#### DATASET

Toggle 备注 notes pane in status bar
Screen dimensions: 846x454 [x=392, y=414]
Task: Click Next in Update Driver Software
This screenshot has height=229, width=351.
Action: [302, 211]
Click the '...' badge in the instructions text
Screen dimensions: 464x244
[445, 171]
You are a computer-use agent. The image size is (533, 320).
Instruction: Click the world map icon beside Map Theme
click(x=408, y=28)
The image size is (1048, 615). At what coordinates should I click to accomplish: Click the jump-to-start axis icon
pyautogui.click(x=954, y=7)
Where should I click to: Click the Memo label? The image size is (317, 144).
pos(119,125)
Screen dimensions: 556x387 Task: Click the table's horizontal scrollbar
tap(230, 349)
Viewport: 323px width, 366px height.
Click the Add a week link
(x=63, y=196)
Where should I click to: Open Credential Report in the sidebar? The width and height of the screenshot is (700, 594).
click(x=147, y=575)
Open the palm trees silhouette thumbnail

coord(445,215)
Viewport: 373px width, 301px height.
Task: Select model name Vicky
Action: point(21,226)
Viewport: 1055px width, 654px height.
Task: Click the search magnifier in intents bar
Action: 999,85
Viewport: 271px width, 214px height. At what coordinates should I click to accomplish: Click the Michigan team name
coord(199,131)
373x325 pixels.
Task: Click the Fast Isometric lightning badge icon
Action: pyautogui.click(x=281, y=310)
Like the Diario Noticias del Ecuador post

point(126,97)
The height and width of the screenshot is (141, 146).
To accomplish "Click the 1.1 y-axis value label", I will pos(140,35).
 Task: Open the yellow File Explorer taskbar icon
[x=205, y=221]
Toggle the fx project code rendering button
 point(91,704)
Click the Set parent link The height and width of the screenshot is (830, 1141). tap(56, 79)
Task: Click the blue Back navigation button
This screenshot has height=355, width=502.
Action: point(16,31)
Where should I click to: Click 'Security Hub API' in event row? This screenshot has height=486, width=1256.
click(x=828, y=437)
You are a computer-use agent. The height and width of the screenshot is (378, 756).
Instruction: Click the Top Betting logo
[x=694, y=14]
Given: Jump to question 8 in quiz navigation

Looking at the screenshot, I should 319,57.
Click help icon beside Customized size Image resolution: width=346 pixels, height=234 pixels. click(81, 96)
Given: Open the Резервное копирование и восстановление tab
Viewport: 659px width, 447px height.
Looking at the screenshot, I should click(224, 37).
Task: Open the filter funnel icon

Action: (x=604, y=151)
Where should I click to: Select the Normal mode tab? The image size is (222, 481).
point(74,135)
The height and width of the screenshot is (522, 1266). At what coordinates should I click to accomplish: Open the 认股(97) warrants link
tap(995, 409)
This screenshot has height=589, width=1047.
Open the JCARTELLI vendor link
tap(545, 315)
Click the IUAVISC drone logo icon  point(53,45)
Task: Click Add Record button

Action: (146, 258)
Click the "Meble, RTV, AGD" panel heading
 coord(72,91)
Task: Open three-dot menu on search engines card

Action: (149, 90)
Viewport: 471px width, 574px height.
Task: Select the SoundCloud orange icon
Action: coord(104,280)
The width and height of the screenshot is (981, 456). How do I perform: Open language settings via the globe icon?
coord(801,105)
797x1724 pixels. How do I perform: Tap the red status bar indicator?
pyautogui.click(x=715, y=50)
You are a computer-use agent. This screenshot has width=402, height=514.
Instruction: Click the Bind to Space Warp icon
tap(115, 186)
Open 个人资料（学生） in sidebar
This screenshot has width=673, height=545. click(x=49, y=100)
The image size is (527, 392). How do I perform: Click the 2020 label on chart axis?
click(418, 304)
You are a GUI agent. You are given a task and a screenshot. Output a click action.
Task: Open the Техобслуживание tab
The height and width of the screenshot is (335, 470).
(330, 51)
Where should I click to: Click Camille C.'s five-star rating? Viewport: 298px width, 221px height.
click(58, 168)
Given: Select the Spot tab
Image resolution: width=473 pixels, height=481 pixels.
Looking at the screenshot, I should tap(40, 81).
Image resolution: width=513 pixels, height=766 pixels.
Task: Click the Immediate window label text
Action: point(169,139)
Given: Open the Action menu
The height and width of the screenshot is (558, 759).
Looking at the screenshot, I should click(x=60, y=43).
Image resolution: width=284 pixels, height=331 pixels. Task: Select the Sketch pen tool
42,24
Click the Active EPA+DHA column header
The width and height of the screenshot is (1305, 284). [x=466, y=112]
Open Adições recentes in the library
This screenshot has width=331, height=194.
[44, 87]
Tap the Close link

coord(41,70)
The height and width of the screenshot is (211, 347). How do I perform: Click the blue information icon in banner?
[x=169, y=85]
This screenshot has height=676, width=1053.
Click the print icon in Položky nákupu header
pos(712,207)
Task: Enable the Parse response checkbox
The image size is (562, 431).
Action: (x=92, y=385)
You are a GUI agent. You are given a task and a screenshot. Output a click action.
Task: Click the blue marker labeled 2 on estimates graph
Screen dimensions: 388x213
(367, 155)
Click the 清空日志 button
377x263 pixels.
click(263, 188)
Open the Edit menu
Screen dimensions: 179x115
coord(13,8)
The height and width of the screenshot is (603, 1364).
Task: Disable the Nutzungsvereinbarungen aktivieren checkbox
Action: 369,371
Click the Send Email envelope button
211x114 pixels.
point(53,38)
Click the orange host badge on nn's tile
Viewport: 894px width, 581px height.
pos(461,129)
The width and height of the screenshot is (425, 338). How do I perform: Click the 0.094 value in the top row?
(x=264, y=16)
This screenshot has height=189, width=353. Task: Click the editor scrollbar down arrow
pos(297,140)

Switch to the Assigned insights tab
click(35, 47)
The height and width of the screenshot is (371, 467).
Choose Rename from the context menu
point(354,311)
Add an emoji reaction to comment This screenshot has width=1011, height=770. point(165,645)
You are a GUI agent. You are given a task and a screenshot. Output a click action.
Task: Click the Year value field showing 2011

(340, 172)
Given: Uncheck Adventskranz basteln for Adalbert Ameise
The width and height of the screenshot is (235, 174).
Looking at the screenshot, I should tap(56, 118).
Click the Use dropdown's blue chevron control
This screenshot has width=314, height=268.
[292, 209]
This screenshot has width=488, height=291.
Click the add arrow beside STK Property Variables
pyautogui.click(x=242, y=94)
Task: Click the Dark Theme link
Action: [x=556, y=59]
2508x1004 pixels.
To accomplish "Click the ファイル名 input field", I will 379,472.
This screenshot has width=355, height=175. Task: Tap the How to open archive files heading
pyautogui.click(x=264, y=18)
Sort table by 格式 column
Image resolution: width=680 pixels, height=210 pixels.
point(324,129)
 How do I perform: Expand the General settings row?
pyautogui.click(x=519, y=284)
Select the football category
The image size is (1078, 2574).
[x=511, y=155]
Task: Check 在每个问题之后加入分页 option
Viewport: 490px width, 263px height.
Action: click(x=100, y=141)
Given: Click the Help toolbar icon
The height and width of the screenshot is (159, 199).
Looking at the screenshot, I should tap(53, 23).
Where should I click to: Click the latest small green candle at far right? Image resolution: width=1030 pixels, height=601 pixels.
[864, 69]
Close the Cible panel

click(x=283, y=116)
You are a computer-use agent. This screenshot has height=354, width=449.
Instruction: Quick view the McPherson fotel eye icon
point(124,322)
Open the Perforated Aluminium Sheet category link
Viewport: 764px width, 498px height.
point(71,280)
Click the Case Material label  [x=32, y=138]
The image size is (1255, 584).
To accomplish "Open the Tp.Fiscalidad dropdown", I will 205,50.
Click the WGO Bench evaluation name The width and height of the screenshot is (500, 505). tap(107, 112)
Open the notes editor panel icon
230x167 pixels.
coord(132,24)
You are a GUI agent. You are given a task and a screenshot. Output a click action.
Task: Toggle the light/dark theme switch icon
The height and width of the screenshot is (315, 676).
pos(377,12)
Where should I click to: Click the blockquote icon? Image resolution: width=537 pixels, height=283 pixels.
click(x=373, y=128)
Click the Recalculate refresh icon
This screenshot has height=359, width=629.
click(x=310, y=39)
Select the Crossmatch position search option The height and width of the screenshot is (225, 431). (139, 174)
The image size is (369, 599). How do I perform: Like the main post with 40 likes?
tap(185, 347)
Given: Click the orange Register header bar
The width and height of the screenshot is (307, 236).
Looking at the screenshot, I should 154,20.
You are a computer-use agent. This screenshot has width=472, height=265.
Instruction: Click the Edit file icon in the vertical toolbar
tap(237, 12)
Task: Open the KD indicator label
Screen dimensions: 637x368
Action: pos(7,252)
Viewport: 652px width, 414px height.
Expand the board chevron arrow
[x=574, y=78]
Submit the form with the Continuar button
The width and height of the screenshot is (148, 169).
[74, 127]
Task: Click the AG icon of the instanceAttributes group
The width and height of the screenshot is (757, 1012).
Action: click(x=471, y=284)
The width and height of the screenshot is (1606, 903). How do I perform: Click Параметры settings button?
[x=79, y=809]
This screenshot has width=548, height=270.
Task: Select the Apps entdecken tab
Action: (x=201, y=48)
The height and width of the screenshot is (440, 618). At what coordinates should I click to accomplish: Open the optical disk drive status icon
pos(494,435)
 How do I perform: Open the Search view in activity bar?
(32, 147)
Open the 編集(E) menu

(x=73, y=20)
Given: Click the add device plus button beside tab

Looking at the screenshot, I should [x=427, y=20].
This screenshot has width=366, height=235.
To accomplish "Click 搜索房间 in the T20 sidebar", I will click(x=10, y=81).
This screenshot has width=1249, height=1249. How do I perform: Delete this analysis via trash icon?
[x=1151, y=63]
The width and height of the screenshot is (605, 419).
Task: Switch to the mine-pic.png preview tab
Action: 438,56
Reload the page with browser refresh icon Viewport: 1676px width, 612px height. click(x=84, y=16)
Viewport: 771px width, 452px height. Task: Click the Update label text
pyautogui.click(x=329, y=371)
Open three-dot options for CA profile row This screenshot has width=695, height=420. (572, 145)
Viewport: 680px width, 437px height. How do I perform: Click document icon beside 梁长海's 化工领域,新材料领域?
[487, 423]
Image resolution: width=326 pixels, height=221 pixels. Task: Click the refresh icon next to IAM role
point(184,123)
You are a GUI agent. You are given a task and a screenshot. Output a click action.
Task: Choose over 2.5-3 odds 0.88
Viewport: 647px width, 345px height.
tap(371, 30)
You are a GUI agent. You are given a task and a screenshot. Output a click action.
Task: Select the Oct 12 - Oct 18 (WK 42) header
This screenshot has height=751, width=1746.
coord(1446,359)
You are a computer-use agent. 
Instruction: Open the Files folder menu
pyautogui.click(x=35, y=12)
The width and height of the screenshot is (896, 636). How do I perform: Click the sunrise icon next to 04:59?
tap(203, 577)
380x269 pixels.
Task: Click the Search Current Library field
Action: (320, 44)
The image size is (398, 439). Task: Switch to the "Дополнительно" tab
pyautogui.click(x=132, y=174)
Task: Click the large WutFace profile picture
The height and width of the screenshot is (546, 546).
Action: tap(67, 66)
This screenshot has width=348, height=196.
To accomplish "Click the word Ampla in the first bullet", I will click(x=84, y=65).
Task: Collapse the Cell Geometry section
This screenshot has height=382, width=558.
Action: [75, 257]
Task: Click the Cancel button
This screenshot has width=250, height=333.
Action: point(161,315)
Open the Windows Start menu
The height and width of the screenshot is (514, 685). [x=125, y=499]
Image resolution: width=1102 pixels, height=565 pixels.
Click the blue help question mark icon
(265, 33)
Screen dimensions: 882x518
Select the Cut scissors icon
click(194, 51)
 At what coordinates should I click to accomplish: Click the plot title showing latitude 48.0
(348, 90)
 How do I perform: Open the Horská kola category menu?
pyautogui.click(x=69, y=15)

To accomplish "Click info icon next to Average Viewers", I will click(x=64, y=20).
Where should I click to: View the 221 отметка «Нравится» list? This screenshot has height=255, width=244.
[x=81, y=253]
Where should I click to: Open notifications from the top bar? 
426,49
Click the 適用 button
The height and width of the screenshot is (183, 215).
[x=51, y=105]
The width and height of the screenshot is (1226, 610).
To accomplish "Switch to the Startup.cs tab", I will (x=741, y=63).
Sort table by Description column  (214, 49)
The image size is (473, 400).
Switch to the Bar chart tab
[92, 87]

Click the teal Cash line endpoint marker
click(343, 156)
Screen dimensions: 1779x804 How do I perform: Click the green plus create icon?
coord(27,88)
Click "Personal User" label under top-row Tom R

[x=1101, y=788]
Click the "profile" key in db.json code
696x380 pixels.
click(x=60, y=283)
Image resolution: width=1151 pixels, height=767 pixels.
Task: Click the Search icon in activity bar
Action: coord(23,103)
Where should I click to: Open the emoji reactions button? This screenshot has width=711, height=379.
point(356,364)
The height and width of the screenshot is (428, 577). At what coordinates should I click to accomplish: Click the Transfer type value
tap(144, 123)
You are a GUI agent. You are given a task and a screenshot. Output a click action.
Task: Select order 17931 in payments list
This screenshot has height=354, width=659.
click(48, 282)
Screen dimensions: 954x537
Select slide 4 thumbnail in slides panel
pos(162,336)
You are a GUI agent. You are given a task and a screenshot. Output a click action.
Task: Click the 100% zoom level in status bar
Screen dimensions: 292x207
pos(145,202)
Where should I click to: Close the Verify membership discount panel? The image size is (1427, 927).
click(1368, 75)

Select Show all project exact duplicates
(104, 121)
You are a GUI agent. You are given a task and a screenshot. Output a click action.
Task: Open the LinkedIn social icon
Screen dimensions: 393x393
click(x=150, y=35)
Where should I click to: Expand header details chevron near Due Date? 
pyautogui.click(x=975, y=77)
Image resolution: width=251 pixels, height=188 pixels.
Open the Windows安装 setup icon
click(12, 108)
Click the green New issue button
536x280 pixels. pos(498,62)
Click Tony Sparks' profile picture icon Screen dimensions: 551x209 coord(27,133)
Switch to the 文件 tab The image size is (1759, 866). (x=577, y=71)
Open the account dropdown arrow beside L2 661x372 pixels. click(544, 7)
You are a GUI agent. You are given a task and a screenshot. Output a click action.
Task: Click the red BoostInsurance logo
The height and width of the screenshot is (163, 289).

########

**WHAT THE EXERCISE ASKS**. Whenever a line of the material holds the word "picture", copy it out.

**REPLY TO THE TASK**.
Task: Click the large WutFace profile picture
Click Tony Sparks' profile picture icon Screen dimensions: 551x209 coord(27,133)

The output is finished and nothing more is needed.